TASK TO COMPLETE> Work out how many lines in the data below contain "Collapse", and state that count with nothing added.

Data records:
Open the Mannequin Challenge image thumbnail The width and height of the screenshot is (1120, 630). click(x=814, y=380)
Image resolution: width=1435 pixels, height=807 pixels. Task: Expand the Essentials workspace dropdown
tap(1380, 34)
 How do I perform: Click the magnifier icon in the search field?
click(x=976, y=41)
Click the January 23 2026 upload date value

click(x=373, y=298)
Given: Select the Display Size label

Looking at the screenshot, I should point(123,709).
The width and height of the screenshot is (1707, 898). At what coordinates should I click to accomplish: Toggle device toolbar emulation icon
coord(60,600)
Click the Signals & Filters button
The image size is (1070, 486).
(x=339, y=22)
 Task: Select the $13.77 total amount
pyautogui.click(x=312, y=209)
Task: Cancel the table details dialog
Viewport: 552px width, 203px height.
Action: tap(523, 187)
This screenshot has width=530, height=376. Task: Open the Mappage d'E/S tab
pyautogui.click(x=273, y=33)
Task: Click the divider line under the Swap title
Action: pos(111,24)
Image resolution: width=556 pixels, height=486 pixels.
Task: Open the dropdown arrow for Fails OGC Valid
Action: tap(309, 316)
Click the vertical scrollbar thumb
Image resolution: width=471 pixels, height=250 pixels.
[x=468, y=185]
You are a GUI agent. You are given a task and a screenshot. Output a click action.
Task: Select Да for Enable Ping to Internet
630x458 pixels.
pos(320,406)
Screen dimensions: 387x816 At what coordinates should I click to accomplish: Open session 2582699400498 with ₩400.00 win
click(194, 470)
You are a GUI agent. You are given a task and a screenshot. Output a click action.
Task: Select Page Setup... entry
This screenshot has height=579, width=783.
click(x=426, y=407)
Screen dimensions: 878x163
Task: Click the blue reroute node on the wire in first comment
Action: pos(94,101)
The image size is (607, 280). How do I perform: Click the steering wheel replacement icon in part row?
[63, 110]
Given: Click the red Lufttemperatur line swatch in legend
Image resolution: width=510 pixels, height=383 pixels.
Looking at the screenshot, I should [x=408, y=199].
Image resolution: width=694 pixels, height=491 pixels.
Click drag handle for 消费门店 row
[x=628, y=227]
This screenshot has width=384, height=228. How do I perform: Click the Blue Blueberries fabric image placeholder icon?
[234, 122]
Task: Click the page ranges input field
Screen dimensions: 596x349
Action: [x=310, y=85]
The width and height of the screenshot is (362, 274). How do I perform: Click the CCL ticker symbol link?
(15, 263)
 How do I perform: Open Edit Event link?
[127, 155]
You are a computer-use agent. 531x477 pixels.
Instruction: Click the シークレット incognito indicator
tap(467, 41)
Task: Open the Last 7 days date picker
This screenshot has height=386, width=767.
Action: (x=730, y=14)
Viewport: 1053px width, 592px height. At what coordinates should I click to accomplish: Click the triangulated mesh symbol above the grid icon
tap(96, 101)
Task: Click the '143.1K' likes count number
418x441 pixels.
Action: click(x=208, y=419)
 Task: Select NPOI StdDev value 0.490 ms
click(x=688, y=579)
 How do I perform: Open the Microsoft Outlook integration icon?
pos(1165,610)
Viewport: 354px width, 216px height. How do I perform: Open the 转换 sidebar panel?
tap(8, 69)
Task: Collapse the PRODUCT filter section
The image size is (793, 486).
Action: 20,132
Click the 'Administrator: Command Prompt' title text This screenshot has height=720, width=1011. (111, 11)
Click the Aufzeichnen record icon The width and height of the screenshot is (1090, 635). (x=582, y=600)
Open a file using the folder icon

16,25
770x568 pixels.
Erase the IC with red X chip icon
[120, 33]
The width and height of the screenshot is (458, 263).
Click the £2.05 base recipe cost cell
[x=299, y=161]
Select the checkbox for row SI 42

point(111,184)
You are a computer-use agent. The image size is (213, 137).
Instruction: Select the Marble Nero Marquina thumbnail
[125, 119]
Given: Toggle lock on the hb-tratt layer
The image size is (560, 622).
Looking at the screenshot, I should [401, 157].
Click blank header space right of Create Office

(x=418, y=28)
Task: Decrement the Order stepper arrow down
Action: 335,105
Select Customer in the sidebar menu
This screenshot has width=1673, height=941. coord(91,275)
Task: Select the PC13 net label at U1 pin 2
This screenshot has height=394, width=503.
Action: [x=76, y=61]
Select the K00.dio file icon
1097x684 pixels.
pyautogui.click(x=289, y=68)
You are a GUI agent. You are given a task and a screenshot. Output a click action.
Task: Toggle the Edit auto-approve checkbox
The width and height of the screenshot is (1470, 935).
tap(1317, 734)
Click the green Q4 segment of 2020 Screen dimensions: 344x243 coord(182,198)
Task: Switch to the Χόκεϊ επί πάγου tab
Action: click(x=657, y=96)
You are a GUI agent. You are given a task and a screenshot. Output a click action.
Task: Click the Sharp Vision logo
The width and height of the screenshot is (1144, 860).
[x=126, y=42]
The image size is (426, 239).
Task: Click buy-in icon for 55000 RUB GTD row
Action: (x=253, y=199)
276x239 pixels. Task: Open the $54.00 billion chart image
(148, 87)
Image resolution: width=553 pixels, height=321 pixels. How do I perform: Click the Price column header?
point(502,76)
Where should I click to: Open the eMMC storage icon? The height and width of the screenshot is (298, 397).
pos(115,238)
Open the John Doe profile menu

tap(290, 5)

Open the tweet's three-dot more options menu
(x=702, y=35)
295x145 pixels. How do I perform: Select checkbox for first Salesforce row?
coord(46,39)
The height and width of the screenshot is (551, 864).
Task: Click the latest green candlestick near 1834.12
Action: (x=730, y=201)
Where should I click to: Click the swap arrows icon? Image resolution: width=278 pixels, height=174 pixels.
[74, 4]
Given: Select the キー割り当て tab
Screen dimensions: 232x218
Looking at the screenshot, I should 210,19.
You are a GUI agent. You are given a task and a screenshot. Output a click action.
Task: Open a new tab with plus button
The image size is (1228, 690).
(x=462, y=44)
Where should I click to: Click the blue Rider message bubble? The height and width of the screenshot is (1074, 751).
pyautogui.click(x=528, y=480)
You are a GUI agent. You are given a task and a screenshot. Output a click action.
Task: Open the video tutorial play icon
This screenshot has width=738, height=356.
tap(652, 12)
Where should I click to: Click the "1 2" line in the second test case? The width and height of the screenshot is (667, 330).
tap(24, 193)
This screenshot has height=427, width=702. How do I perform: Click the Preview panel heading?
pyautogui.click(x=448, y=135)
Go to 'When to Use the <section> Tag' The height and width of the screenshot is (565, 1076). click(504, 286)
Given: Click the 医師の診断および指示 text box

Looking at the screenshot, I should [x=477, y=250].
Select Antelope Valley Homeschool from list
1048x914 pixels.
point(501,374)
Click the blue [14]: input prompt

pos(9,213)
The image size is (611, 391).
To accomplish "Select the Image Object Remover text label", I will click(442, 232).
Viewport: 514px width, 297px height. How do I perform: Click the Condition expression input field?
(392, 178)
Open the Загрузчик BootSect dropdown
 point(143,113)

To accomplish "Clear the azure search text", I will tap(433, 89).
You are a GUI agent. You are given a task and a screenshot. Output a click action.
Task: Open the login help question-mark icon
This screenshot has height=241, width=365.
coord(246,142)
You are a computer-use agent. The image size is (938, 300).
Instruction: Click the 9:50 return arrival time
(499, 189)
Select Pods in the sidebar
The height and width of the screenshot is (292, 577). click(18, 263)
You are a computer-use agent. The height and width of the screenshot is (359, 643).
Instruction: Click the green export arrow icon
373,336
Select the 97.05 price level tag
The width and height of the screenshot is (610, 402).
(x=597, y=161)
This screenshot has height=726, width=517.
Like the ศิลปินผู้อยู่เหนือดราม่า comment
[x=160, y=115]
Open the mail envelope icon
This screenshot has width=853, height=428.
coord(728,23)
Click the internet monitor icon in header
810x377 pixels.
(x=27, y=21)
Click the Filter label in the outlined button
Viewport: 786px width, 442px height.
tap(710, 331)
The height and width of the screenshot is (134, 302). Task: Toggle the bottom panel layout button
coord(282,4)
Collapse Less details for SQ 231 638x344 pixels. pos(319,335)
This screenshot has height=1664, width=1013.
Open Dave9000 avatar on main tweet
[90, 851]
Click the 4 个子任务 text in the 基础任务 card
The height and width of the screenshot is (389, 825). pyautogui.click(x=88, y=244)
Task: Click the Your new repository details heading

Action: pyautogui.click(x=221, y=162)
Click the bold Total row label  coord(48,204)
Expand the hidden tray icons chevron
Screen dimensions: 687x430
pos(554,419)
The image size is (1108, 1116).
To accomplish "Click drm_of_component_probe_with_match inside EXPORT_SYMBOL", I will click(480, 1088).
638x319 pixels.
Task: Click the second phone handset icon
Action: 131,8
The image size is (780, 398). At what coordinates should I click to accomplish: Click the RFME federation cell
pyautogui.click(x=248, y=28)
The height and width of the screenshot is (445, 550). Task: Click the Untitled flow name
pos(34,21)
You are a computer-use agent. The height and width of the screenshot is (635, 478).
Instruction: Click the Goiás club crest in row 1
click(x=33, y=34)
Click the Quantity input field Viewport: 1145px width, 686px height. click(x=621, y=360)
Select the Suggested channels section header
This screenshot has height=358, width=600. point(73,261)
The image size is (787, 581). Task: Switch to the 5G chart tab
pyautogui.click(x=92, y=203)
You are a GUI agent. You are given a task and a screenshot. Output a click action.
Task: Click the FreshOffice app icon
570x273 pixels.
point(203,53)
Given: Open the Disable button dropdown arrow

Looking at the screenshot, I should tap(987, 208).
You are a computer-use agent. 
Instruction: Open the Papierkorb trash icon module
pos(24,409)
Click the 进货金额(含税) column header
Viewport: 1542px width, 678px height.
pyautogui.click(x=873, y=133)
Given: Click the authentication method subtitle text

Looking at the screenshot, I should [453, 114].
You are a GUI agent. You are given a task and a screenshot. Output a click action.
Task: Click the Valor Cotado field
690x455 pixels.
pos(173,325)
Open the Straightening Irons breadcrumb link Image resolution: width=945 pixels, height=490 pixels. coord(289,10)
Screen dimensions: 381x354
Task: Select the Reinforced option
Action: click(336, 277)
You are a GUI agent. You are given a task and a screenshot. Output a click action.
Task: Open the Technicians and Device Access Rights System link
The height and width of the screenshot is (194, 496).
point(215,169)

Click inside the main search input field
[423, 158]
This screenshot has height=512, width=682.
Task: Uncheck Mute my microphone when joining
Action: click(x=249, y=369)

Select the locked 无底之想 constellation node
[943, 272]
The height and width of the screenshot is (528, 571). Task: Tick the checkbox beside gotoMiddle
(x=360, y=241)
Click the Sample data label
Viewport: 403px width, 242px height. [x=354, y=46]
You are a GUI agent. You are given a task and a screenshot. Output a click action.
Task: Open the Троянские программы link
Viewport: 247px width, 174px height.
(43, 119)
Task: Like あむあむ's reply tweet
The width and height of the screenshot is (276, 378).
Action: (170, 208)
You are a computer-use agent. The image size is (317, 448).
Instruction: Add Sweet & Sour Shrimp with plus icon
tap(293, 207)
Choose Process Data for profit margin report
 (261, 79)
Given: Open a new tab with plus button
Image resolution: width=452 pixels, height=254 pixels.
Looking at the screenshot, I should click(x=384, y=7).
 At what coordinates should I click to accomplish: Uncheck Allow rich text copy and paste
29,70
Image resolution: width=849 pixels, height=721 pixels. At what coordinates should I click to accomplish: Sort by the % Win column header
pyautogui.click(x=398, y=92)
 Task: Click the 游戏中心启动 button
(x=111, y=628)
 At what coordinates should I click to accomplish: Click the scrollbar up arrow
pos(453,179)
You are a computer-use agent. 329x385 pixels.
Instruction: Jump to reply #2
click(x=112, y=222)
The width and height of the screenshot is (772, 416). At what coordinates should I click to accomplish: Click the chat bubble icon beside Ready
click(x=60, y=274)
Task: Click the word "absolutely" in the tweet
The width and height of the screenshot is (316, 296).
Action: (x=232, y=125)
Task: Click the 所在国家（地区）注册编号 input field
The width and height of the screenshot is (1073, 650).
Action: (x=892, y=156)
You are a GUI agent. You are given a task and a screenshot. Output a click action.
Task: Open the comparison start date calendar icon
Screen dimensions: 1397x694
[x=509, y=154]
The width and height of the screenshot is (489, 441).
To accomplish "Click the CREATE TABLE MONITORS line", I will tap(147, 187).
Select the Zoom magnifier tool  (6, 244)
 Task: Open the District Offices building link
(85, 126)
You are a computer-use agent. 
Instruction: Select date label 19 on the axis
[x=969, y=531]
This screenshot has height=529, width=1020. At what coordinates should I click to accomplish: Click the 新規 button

EXERCISE RESPONSE> 2